From the Department of Cardiovascular and Thoracic Surgery, University of Louisville School of Medicine, Louisville, Kentucky.

Submitted for consideration January 2017; accepted for publication in revised form January 2017.

Disclosures: The author has no conflicts of interest to report.

Correspondence: Kandis L. Adkins, Department of Cardiovascular and Thoracic Surgery, University of Louisville School of Medicine, 201 Abraham Flexner Way, Suite 1200, Louisville, KY. Email: kandis.adkins@ulp.org.

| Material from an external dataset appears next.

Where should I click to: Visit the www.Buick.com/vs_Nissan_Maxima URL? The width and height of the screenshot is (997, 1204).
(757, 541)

To live is to suffer, to survive is to find some meaning in the suffering.

Friedrich Nietzsche

My mission in life is not merely to survive, but to thrive; and to do so with some passion, some compassion, some humor, and some style.

Maya Angelou

Unfortunately, there exists no perfect sedative to fit all patients supported with extracorporeal membrane oxygenation (ECMO). Mainly, this is due to the wide variation in clinical indication for ECMO support, mode of support, individual patient temperament, and the unpredictable time to potential heart and/or lung recovery or acceptable organ procurement. An ideal sedative would be short-acting and easily titratable, provide dose-dependent hypnosis and amnesia and cause minimal change in hemodynamic and respiratory parameters. It would also have low reliance on renal and hepatic function for metabolism and excretion. No single agent meets these conditions for the wide variety of patients on ECMO support, but most conditions can be met with a combination of medications.

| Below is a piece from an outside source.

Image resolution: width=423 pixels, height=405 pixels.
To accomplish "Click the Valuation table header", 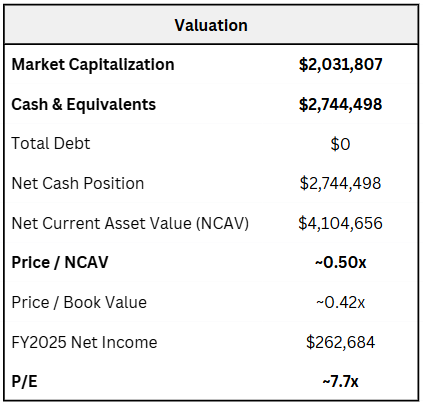I will [x=211, y=25].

It is imperative to establish goals that the multidisciplinary care team can agree to support before designing a sedation regimen. This patient-specific strategy anticipates future interventions such as renal replacement therapy or bedside procedures, the need for spontaneous breathing trials or assessment of neurologic function, as well as participation in passive or active therapy. According to the Extracorporeal Life Support Organization (ELSO) guidelines, ECMO is indicated when the mortality risk from respiratory failure is at least 80% or, in the case of cardiogenic shock, when hypoperfusion is refractory to maximal medical therapy. It may be necessary to limit all responsiveness to control hemodynamic stability and promote recovery, as in the case of postcardiotomy cardiogenic shock. Once signs of improvement are identified, altering the Richmond Agitation-Sedation Scale (RASS) goal may be appropriate. Alternatively, in the case of isolated refractory acute respiratory failure requiring venovenous ECMO (vvECMO), wakefulness, physical therapy, and even extubation may be tolerated with minimal to no sedation. Research thus far has mostly combined the wide array of patients as individual center experience is limited. But with ECMO use increasing at experienced centers and the number of centers growing and participating in collaborative research, comparisons between similar groups can be studied in the future.

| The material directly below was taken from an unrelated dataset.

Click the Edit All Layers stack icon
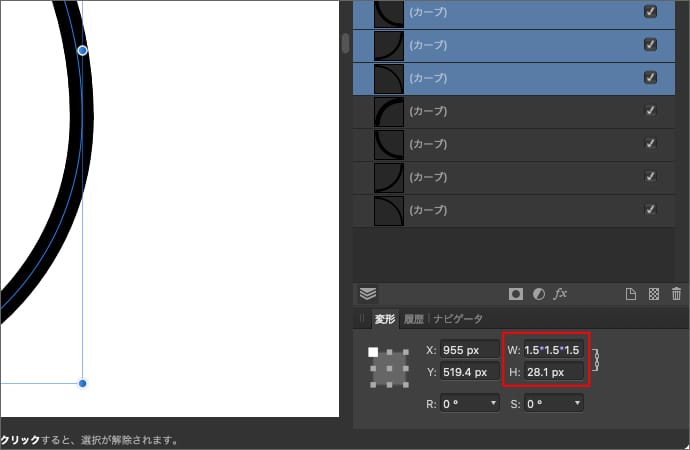The width and height of the screenshot is (690, 450). 368,294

When designing a sedation strategy for an ECMO patient, utilizing a multimodal approach is ideal. Typically, using a combination of analgesics, anxiolytics/hypnotics, and antipsychotics will provide a safe environment while minimizing agitation, adverse reactions, and toxicity. Acute and chronic pain, as well as physical dependence on opiates or benzodiazepines commonly go unrecognized when patients are sedated. Negligence here can lead to withdrawal, adding to hemodynamic instability and making RASS goals difficult to achieve. Special attention must be given to the tolerant patient. By including opiates and/or benzodiazepines, withdrawal and poorly-controlled pain will be minimized, if not avoided altogether. As many centers have experienced and ex vivo studies have confirmed, a greater requirement for lipophilic medications, such as fentanyl, midazolam, and propofol should be expected due to sequestration and increased volume of distribution from added volume within the circuit.1 When the gastrointestinal tract is functioning, enteral medications should be included to promote stability while titrating shorter-acting intravenous medications. Using enteral medications may also lessen the effect of sequestration on drug dosing requirements. Regular assessment of sedation level and titration of short-acting medications will help avoid oversedation and drug accumulation as lower doses are needed. Further studies are needed to better define the changes in pharmacokinetics of enteral and intravenous drugs while on ECMO.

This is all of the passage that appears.